* Exercise description: Carry on the dated journal entries below, starting right after their last sentence.

* Extract:

····················

Saturday, May 26, 2012

D16 - Creed

Long ago I adopted the personal creed "Do interesting things, go interesting places, meet interesting people."  It may be time to finally start living up to that saying.  That is not to say that thus far I have been a wallflower in the dance of life, but I am still far from cutting-a-rug.

Traveling to India to pursue the love of my life was a good start.  Never could I have dreamt that, even if I wanted to, I could have made it to India in my lifetime - that is until I had the best reason in the world.  Jessie pulls me, both literally and figuratively, out on the dance floor and gives me a sensation that I have only felt a few times before in life; anything is possible in this world.

Alongside her I feel as though I have the courage to fulfill the creed I set out for myself years ago.

Friday, May 25, 2012

Day 15 - Pulling metaphorical teeth

Some days it is like my mind is swimming through a vat of molasses - so it is easier to avoid the vat altogether.  My avoidance hammer is an important implement in my toolbox.  I place it right beside my procrastination timer and my guilt ruler.  When I equip myself with all three, there is literally nothing I cannot put off doing and then feel bad about not doing it.

These tools, when used often, actually strengthen each other.  I can hammer away at the timer to make it more accurate, then measure my hammer and watch its length grow.  Carrying them around all day makes for burdensome work, but somehow I feel out of sorts without their weight around my belt. 

Maybe that is what I need, to feel out of sorts for a while.  Maybe I should do something else so that my life will not proceed so predictably.

Day 14 - A journey

A journey of a thousand miles begins with a single step.  Even when you have no idea where you are going and even if the steps are so small it seems you are moving backwards.  It is important to keep moving.  Keep moving and have faith that things will work themselves out in the end.  Do not stand still.

Moving, thrashing about in ways that sometimes feel fruitless and pointless is an important skill to learn in life.  The stronger you can flop about on suffocatingly dry land, the better your chances of flopping back into the water.

Tuesday, May 22, 2012

Day 13 - Impressions

The world can be divided into three kinds of people:

The first kind are those people who are less impressive than their resume makes them out to be.  These are people who overemphasize (and this does not mean it has to be overt or entirely intentional) how extraordinary their experiences with life have been and try to pass off as being humble.

The second kind are people who are much more impressive than their resume makes them out to be.  These one-page resumes fail to mention the full compliment of skills they bring to the table.  It is not just that there are omissions, but that to these people, it would not even occur to them to mention these things because they are not relevant.

····················

* Extracted information:
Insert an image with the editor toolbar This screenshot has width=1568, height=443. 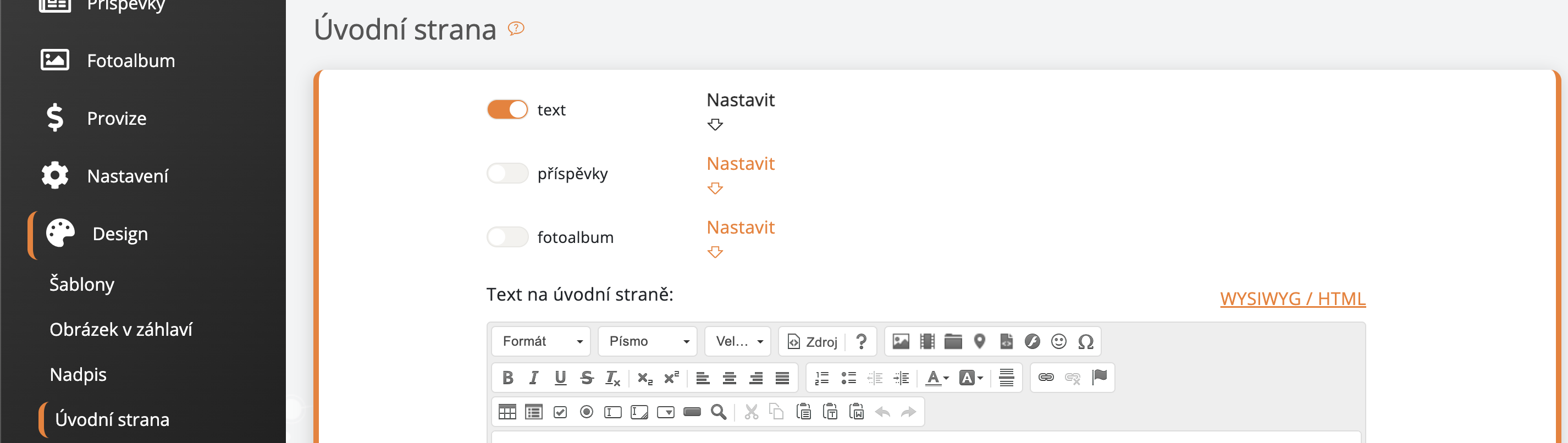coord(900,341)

····················

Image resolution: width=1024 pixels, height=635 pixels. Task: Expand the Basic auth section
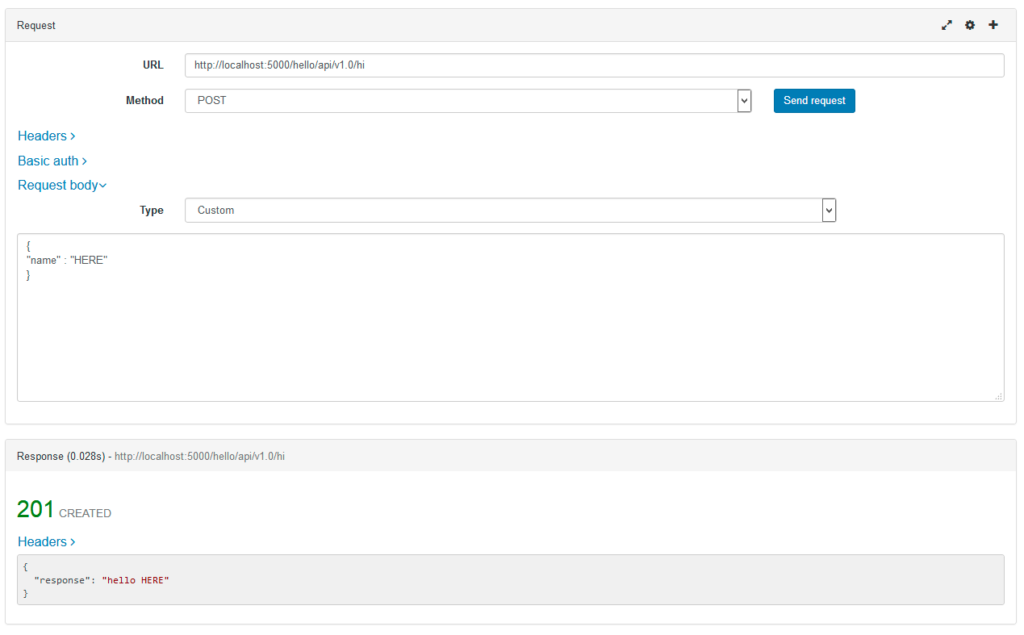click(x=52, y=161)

····················

* Output for this exercise:
Then there is the third kind of person, who I identify with.  This is a person who puts down exactly what their life has been on their resume without reservation or embellishment.  You can hear the regret of opportunities past weigh down their voices as they introduce themselves, hoping to make better of the situation at hand.

Sunday, May 20, 2012

Day 12 - Summer of Ska

Everyone has their own rituals that mark the beginning of summer.  For me, it is the first day I feel the need to walk around in the bright sunshine listening to the Ska bands of yesteryear.  Brass horns and upbeat reggae guitar riffs summon the memories of high school summer vacation and long drives in hot cars.

It seems that every season has music indelibly tied to - music that seems out of place any other time of the year.  Sufjan Stevens makes for great autumn music.  The Clash "Sandinista" must be listened to exclusively on rainy, spring nights.  Jay-Z seems well suited for the cold winds of winter.  Living in an area where all four seasons are free to exercise their extremes makes these impressions exceptionally salient. 

People who live in mono-climatic areas don't know what they are missing. 

Day 11 - Bathroom at work

I hear stories that the Japanese are so modest in public restrooms that often machines are installed to drown out any unpleasant noises that may arise.  The bathroom in the second floor in the adult workroom at the library could stand a little Japanese modesty.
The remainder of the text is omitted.